Yesterday, I posted something about the popular evangelical delusion that dinosaurs once roamed the earth alongside man, a theory that arose out of desperation when the Biblical literalists among us were confronted with giant reptile bones and the like. In order to reconcile the existence of dinosaur fossils with their belief that the earth is only 6,000 years old, they had to do some creative thinking. (In some cases, they’ve gone so far as to suggest that Noah took two of each dinosaur species with him on the ark.) During the ensuing conversation in the comments section, the following thought on Biblical time keeping was left by a reader in Chicago by the name of Kurt. As it’s more interesting than anything I would have written about tonight (I just got back from an Ypsilanti Township Planning Commission meeting so my mind is swirling with traffic studies and the like), I thought that I’d pass it along.

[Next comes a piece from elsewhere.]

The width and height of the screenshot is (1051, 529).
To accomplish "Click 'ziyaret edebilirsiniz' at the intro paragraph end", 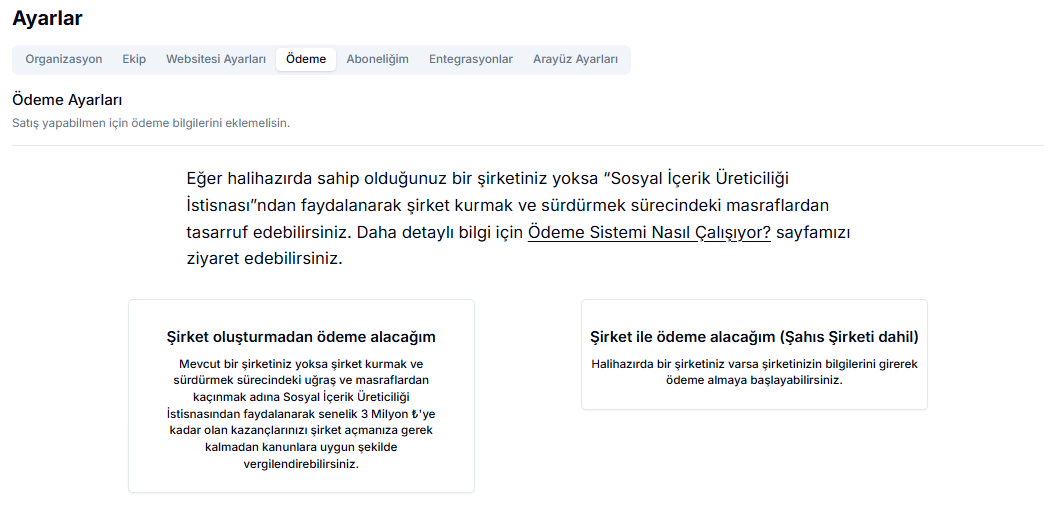I will pos(264,258).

Seems to me that if God exists in the way people like Ham consider God to exist (ie., as a mighty, bearded white guy in a robe looking down upon us wee, sinning humans, you know, kinda like Zeus or Odin) they might also consider that He existed long before He created the Earth and, as such, His “days” probably last quite a bit longer than 24 puny Earth-hours. Why would he set his personal clock on Earth time? Earth certainly wasn’t the first thing He created and if He’s so enamored of a 24-Earth-hour day then why did He choose days of different lengths for the rest of the planets in our solar system? Hell, if I can’t get all my shit done in 24 puny Earth-hours I’d hate to have God’s “To Do” list.
Now that I think about it, I wonder if Earth is nothing more than God’s version of reality television, something he created just to watch when he’s kickin’ back. 24 Earth-hours might well be the equivalent of a half-hour sitcom for the Big Guy. Of course, I’m sure He’s got a God-style TIVO and can get through an episode in less than a second….
Of course, to accept the possibility that God took longer than six “earth days” to create the planet, in the eyes of many, is just as bad as suggesting that Adam and Eve were protozoa thrown not into a beautiful Garden of Eden, but a dark and ugly primordial soup. Any person who dares to remove a block from this game of “Don’t Break the Ice” known as fundamentalism is perceived as a threat, a blasphemer. I personally would hope that people would be a bit more secure in their faith, but it seems to be the general feeling among evangelicals that to disprove one element is the same as casting the whole book into the rubish bin. I think that’s perposterous. I don’t see why you can’t accept the Bible and science simultaneously, acknowledging that the first reflected as best it could the general understanding of the world in its day. It doesn’t make a divine creator any less likely, or the stories of the Bible any less meaningful… But, for Christ’s sake, don’t suggest to people that Noah incubated T-rex eggs below deck. It’s not helping anyone, and I’m sure that God doesn’t want stupid followers.